11:22 am Jun. 13, 20121
Early Tuesday morning, Mayor Michael Bloomberg spoke at a City & State-sponsored forum at N.Y.U. about what his administration was doing to help minority- and woman-owned companies in the city.
A few hours later, at what was billed as the first official 2013 mayoral forum, six politicians vying to replace him in 2013 spoke about what he wasn't doing.
City Council Speaker Christine Quinn, commonly thought to be Bloomberg's preferred candidate for mayor, at first tried to avoid the exercise altogether. But, asked to grade the administration's efforts, she said the results were "not satisfactory," a phrase she repeated several more times.

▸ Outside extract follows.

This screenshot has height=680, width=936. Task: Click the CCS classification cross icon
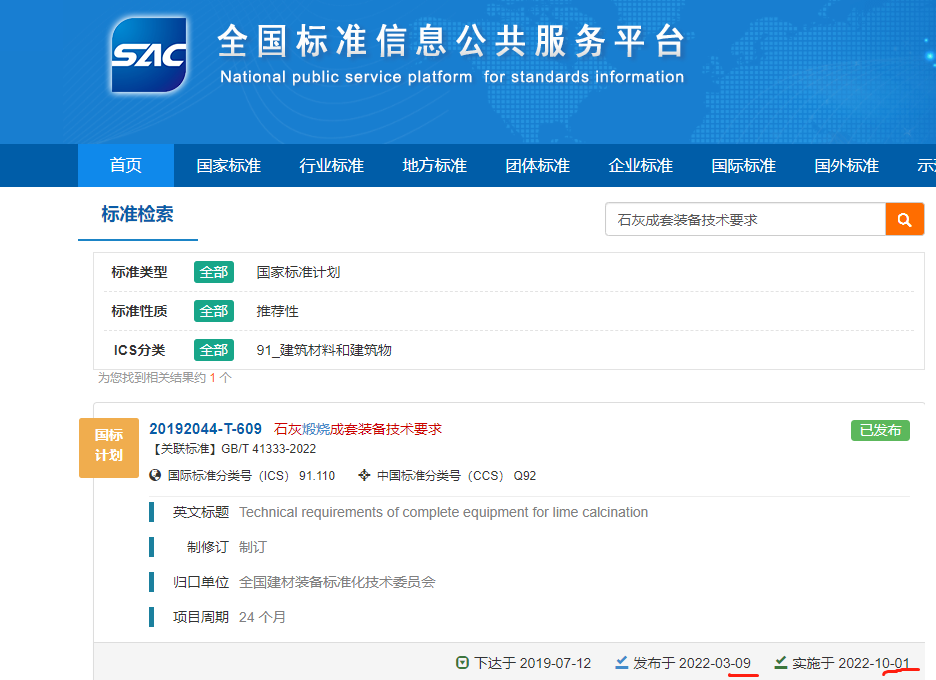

"They're not satisfactory because they don't even begin to come up to meeting the level of talent and skill that is out there," she said.
David Chen, the Times' City Hall bureau chief and the forum's moderator, intervened.
"Madame Speaker, if I may … 'unsatisfactory' is kind of a big field," he said.
"I went to Catholic School, so the grades were either E excellent, S satisfactory, U unsatisfactory," said Quinn, before finally arriving at a "C/C-."
The three candidates who preceded Quinn in answering the question had also given Bloomberg poor grades.
Tom Allon, who said that when he was a teacher he had a reputation as an "easy grader," gave the mayor a B- "for effort" and a C- "for results."
Public Advocate Bill de Blasio gave the mayor an "F," explaining, "We haven't seen results."
Comptroller John Liu likewise gave the administration an "F."
Chen had less success getting precise responses from the final two candidates on the dais: Manhattan Borough President Scott Stringer and former comptroller Bill Thompson.
"I would say in all fairness to the mayor that it's an incomplete," said Stringer.
"So Scott, 'incomplete' is fine and good but it doesn't really do a lot for me or my many reporters who are here," replied Chen.
"David Chen, this is not the lightning round of the NY1 debate," replied Stringer.
He then offered an explanation, of sorts: "At the end of the day, the totality of the effort was never fully realized, and that's really why I feel it's an incomplete."
Thompson said, "The efforts on the behalf of the Bloomberg administration and the mayor have been failing."
"So I take that as an 'F,' correct?" asked Chen.
"I took that as a failing grade," said Thompson.